**Exercise**.
Leaving out all pictures, write down exactly the lines from the one containing "Screen dimensions: 290x212" through the last line of the material.
[Information — start]
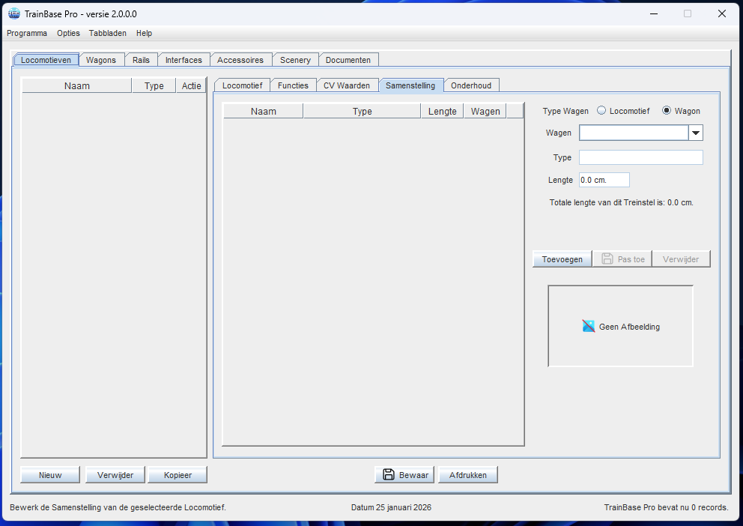743x526 pixels.
Task: Select the Locomotief radio button
Action: [x=601, y=111]
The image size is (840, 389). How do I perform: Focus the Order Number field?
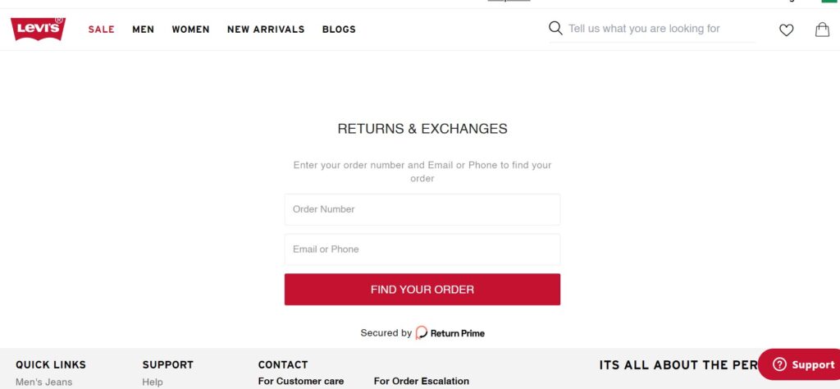(422, 209)
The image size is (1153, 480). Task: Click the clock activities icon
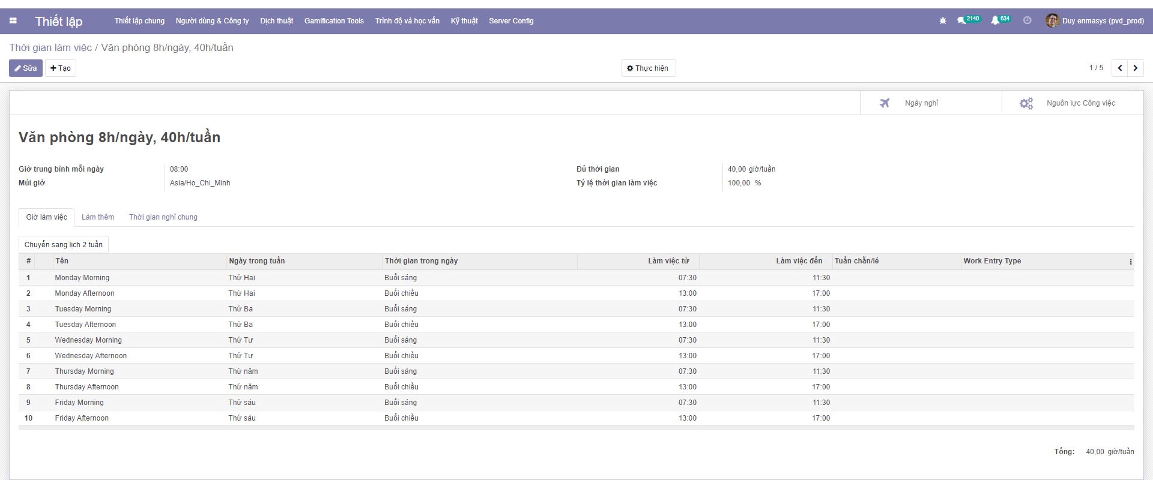tap(1027, 20)
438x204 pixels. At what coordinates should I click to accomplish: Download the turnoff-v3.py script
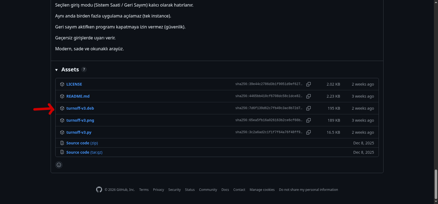click(79, 132)
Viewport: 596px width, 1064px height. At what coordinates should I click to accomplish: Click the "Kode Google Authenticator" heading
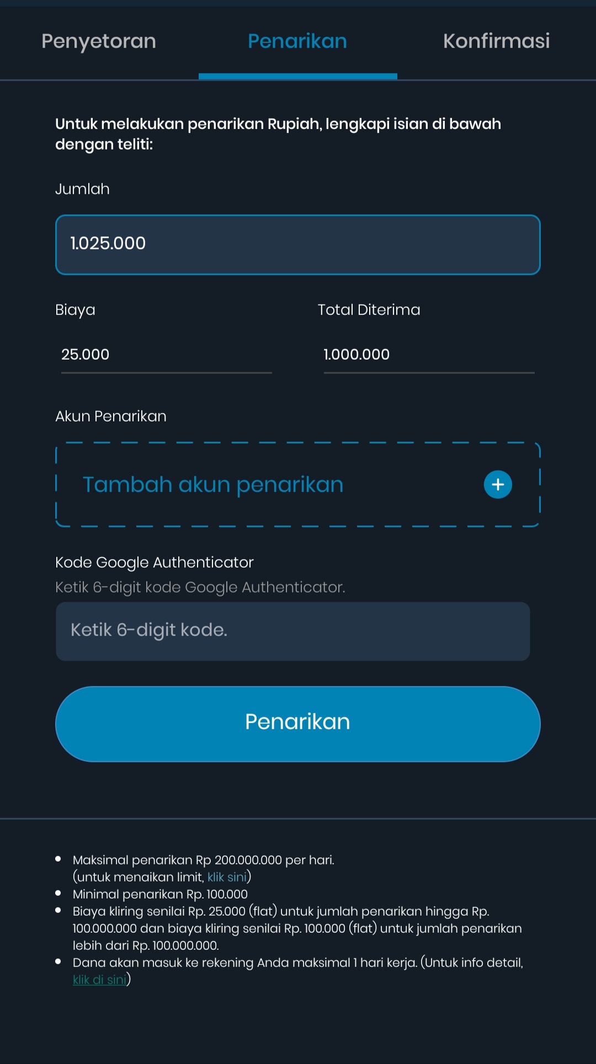point(155,563)
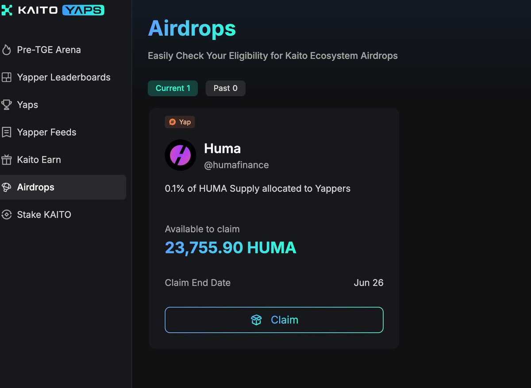The height and width of the screenshot is (388, 531).
Task: Switch to the Past 0 tab
Action: pyautogui.click(x=225, y=88)
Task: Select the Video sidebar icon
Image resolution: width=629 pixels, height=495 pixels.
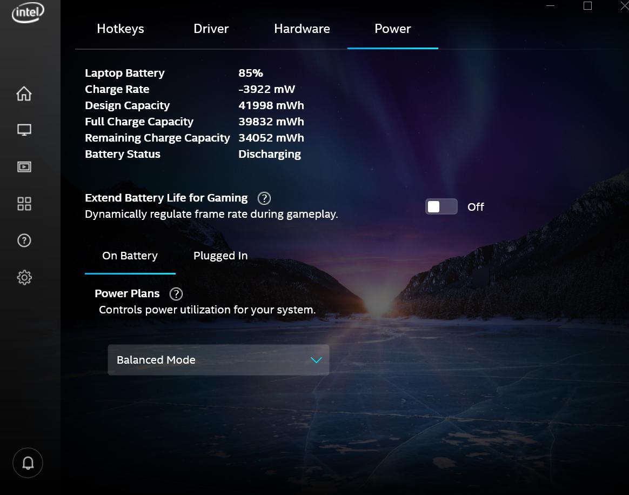Action: [x=24, y=166]
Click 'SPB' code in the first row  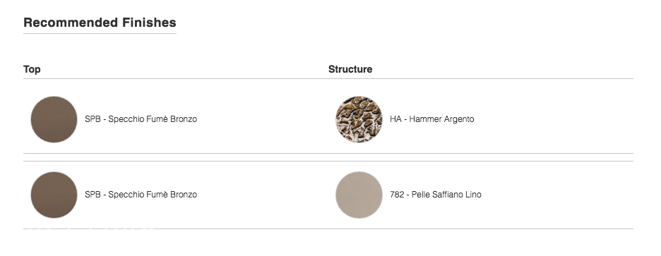coord(93,119)
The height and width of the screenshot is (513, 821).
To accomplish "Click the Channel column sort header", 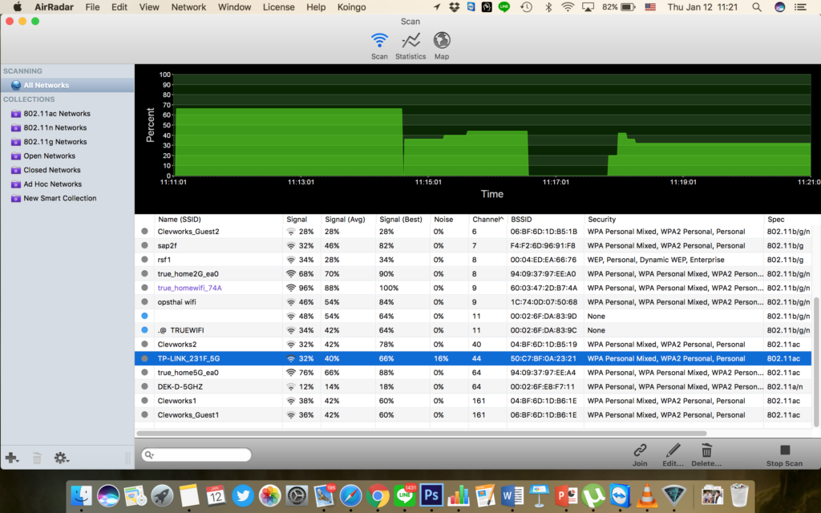I will click(x=487, y=220).

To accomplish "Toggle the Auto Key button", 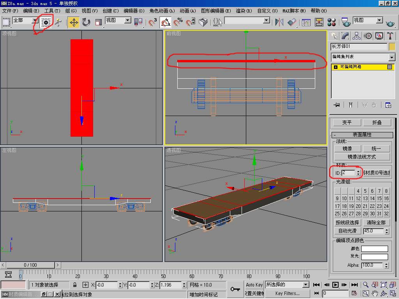I will (254, 285).
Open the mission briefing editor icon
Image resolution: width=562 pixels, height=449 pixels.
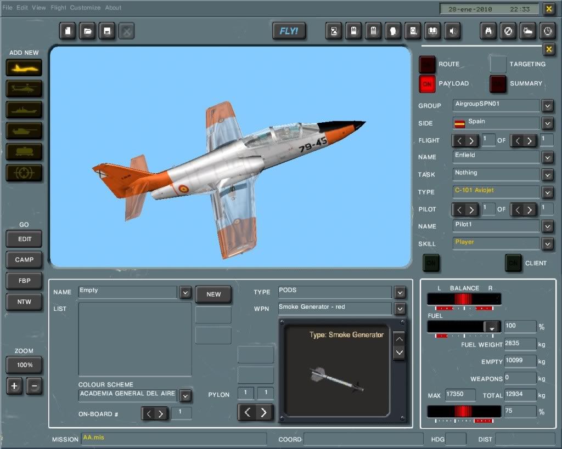(353, 31)
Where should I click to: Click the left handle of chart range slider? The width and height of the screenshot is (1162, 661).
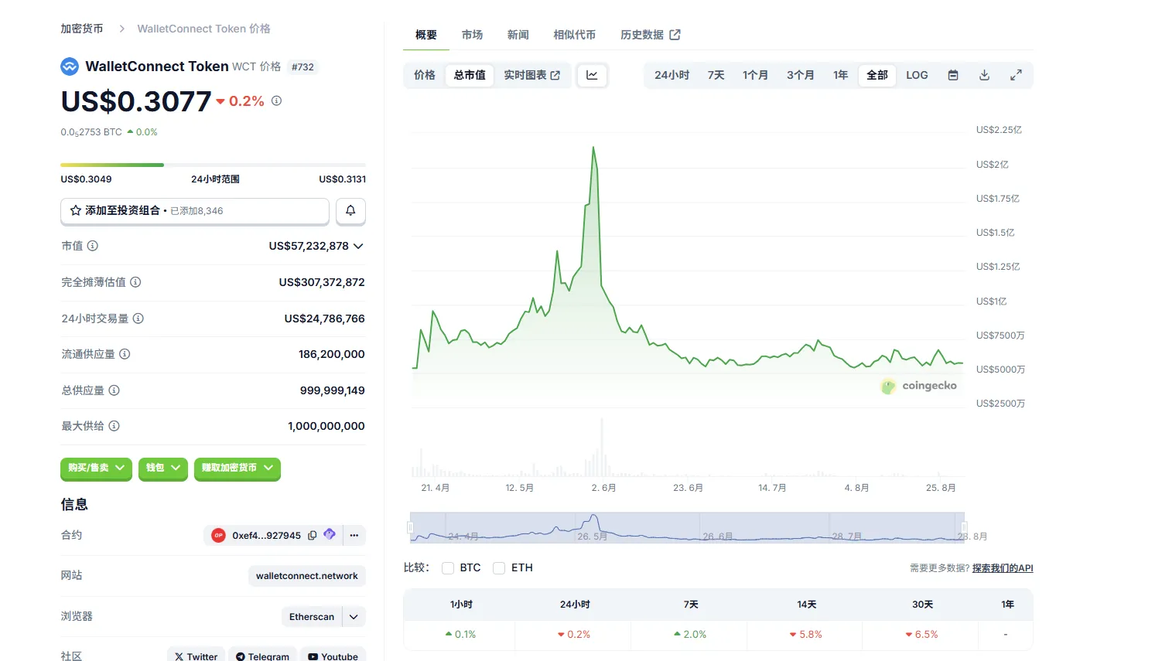[x=411, y=528]
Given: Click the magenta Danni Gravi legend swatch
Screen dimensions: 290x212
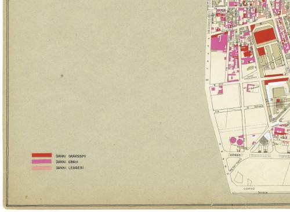Looking at the screenshot, I should pyautogui.click(x=42, y=161).

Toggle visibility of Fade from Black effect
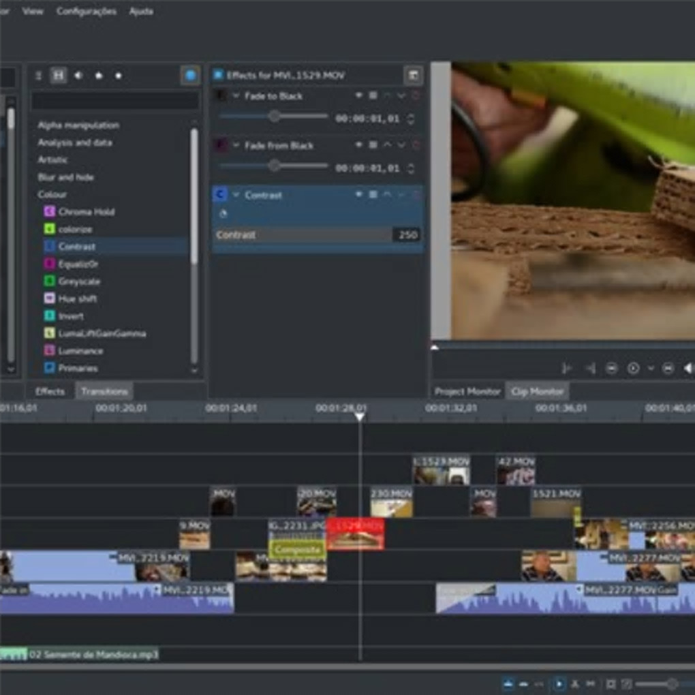click(359, 145)
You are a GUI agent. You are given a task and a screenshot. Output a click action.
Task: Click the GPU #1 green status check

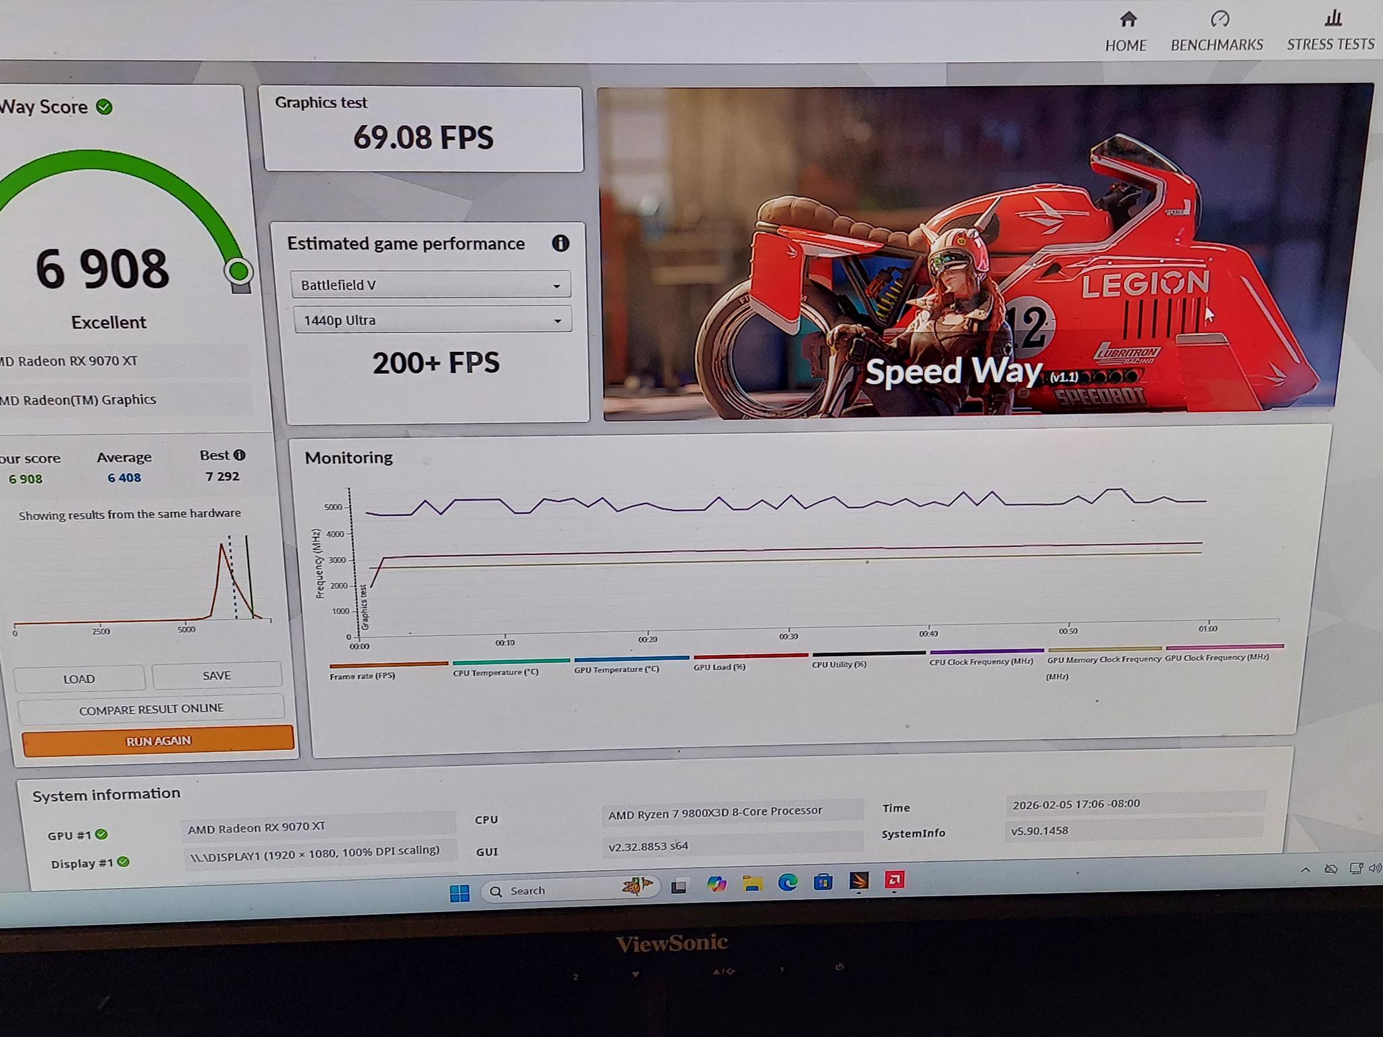click(x=101, y=834)
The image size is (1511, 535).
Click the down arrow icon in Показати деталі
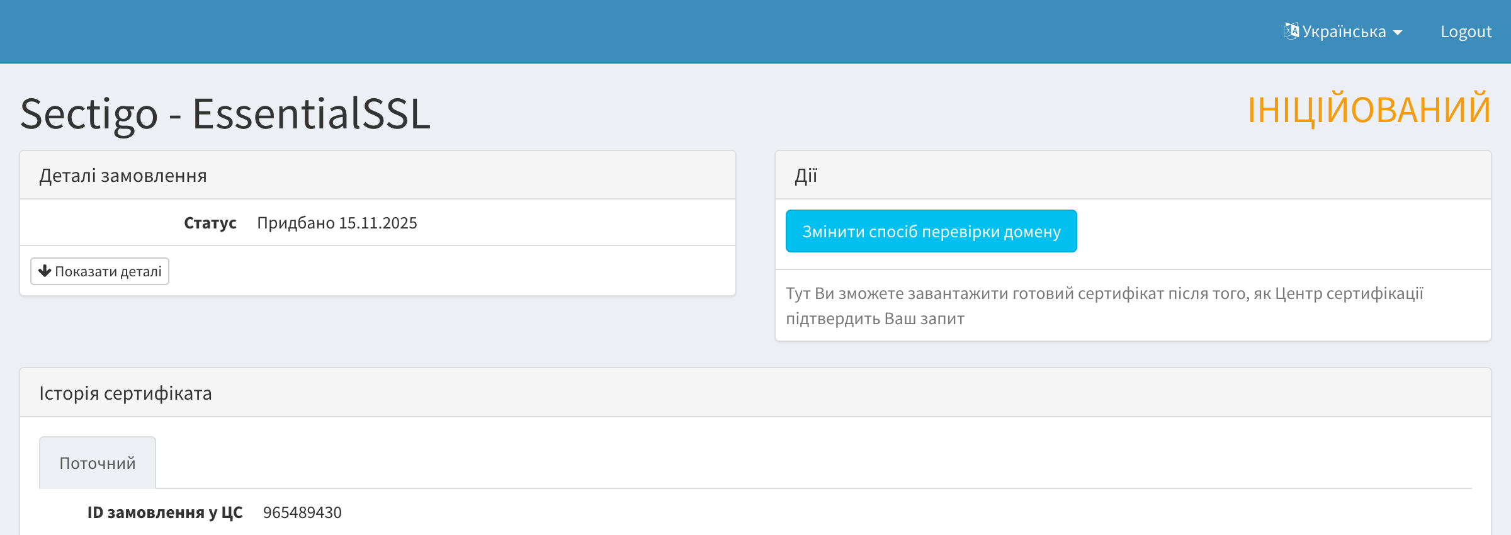45,271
[Information — finish]
**Result for this exercise**.
Screen dimensions: 290x212
Looking at the screenshot, I should pyautogui.click(x=42, y=161).

Toggle visibility of Fade from Black effect
click(359, 145)
You are a GUI agent. You are given a task and a screenshot. Output a click action.
Task: Click the GPU #1 green status check

click(x=101, y=834)
The image size is (1511, 535).
Click the down arrow icon in Показати деталі
45,271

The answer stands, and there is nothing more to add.